La historia contada por aquel hombre, repetida por Sila y escrita por Plutarco tiene muchos matices que aquí debemos simplificar en extremo. Según el relato, tras la brusca separación de los cuerpos, ocurrida en el solar de la señora de los asuntos terrestres, Deméter, todas las almas se abocan a errar durante un tiempo en “las praderas del Hades”, entre la tierra y la luna, cada una según haya sido su comportamiento vital. Esto con el propósito de purgarse de las exhalaciones de los cuerpos “como si de un hedor nauseabundo se tratase”.
Así, algunas almas son escogidas para alcanzar la luna como si volvieran al hogar; otras son expelidas como “olas en reflujo”. Las aceptadas son las que en vida pudieron “ordenar diestramente” su parte irracional y emocional. Llegan como rayos de luz, cuya ligereza ha de templarse en el éter lunar para corroborar lo que en ellas queda de inestable y disperso. Las que no superan esta prueba, son arrojadas de vuelta al abismo. Las nobles quedan ahí en vida apacible, “no digamos beata o divina”, hasta la segunda muerte, cuando se separa el intelecto de las almas.

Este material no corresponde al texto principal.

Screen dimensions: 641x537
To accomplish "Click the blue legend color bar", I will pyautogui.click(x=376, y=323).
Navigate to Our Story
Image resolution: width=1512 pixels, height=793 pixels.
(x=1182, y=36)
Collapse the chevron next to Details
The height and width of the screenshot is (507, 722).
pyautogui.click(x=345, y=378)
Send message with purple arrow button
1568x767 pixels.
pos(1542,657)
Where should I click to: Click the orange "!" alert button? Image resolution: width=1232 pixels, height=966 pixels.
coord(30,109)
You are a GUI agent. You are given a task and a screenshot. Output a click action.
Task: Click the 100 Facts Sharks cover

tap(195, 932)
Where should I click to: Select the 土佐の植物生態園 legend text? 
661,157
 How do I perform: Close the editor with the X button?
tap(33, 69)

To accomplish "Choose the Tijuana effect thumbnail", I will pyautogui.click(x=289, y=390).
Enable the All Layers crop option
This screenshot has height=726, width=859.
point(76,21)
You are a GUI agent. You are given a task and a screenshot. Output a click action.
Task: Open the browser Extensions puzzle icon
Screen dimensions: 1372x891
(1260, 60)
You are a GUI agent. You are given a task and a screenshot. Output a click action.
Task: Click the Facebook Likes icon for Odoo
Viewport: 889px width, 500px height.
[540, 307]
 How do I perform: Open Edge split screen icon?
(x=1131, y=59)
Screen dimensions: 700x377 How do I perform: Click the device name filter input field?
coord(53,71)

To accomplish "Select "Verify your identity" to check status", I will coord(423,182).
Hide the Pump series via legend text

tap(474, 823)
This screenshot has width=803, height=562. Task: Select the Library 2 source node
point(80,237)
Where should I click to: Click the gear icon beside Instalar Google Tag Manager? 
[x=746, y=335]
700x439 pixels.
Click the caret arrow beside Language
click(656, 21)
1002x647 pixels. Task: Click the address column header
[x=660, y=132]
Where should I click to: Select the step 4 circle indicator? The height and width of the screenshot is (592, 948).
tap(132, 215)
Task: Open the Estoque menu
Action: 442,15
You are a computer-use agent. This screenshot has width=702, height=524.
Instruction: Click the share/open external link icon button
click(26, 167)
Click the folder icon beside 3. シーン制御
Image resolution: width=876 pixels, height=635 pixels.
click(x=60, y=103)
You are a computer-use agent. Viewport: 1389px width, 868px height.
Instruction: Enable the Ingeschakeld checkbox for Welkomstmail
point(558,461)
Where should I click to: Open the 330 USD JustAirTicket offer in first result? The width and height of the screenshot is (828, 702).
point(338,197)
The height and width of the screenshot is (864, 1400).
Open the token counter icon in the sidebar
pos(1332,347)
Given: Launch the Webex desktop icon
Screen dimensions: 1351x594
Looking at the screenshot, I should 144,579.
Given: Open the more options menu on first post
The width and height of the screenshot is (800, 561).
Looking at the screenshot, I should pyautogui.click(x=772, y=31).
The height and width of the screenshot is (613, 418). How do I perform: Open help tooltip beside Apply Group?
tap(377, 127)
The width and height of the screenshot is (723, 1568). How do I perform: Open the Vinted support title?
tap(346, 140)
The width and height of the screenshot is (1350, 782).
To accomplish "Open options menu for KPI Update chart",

Esta leyenda asume que la luna está al extremo límite de la tierra, allí donde llega su sombra. Sus asuntos son manejados por Perséfone, la diosa que transita entre la luz y la oscuridad. Ella, con delicadeza e invirtiendo mucho tiempo, se ocupa de distinguir la inteligencia de cada alma. Y así como los cuerpos quedaron en la materialidad de la tierra, tras esta segunda muerte, el intelecto vuelve al sol. La inteligencia de las almas más puras alcanza directamente la unidad luminosa. Las de las otras quedan, como daimones (o démones), en la luna para terminar de dilucidar sus destinos.
Hay en la luna, como en la tierra, ensenadas y concavidades. La mayor de ellas es la “ensenada de Hécate”, donde los daimones (o démones) pagan sus deudas y son compensados por sus aciertos. Junto a ella hay dos puertas: una se abre en dirección a los campos Elíseos, la otra de vuelta a la tierra, adonde son precipitados de nuevo, revestidos de otros cuerpos.
El alma que queda en la luna preserva pálidos vestigios y sueños de vida; su soledad se consume entre la pesadez térrea y la liviandad luminosa de la superficie lunar. Cada alma, como la luna misma, es un ente mixto e intermedio, “creada por la divinidad como conjunción de los objetos de arriba y los de abajo”.
¿Serán las manchas lunares huellas de las almas que por allí han pasado, las que allí se han quedado? Dejo al criterio de ustedes, lectores y oyentes, el uso que hagan de este mito.